Exercise
In the items below, replace "speech bubble" with "chat bubble" in everything from the line containing "This screenshot has" down to the line containing "(x=490, y=140)", and reproduce only those lines with nothing else changed. Leave the pictures out of your answer.

Text and item location entries
□ □ □ □ □ □ □
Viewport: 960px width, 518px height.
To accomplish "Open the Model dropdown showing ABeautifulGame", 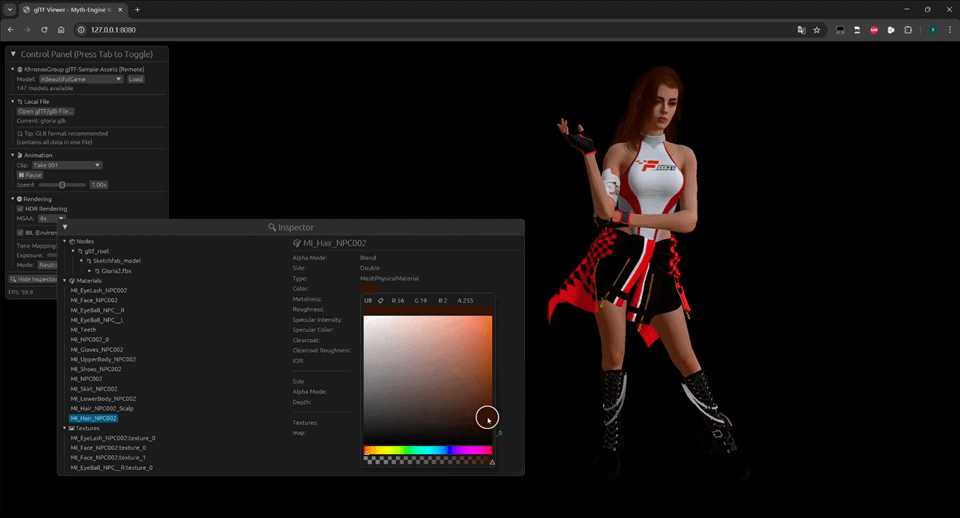I will [x=80, y=79].

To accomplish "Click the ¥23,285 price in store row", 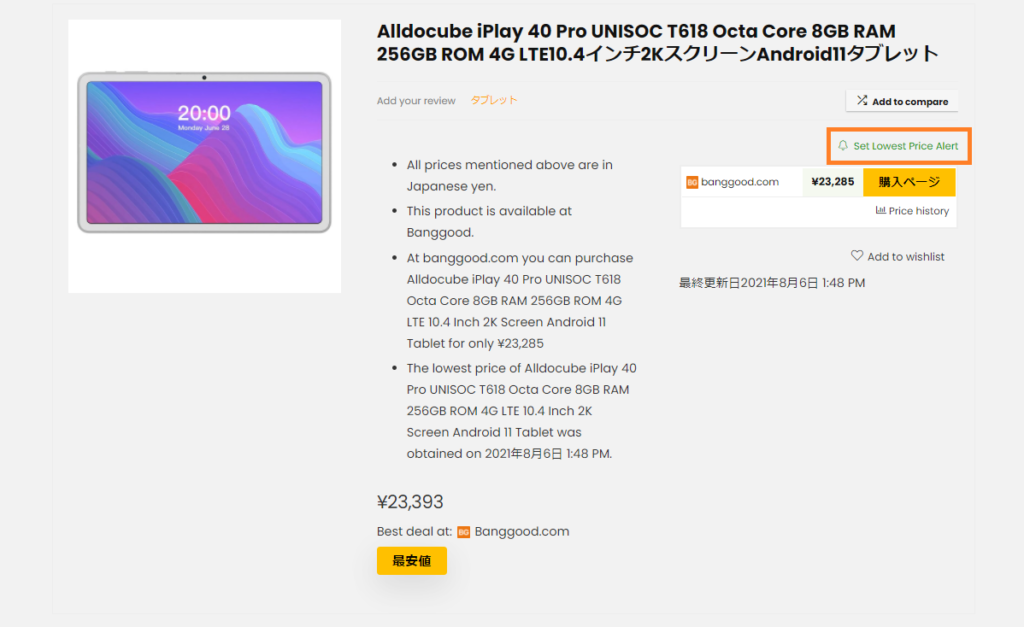I will tap(832, 182).
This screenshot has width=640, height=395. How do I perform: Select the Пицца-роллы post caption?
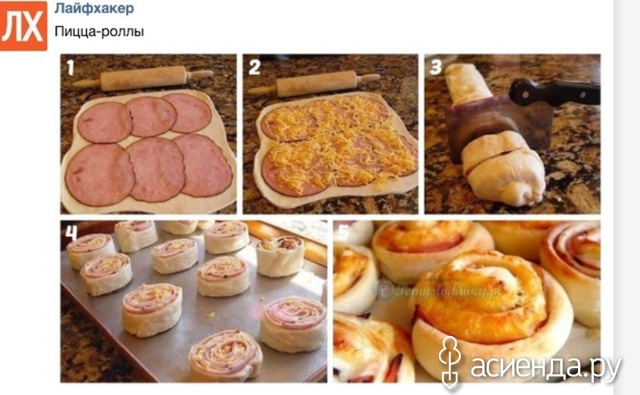99,31
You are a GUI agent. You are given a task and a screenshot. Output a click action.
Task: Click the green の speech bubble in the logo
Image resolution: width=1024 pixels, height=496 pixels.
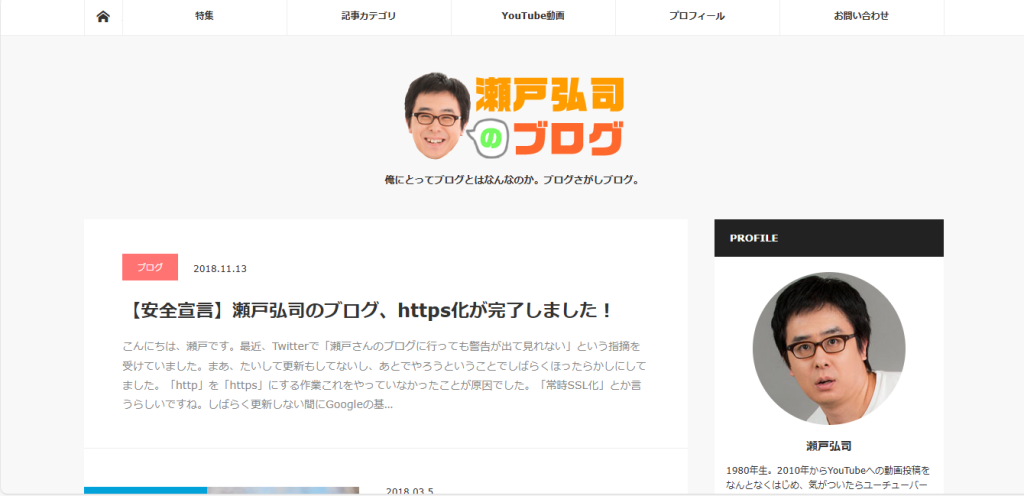(x=490, y=140)
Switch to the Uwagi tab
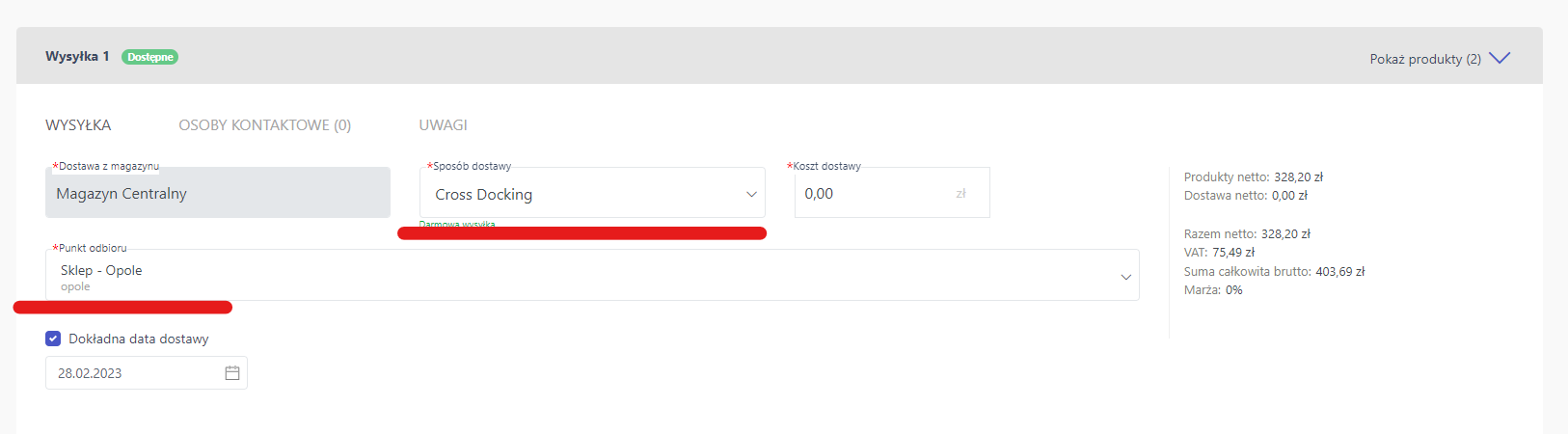Viewport: 1568px width, 434px height. pyautogui.click(x=443, y=125)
□ □ □ □ □ □ □
Expected answer
This screenshot has width=640, height=395. How do I perform: Select the Пицца-роллы post caption?
99,31
You are a GUI agent. You are given a task and a screenshot. Output a click action.
Task: Click the green の chat bubble in the logo
Image resolution: width=1024 pixels, height=496 pixels.
(x=490, y=140)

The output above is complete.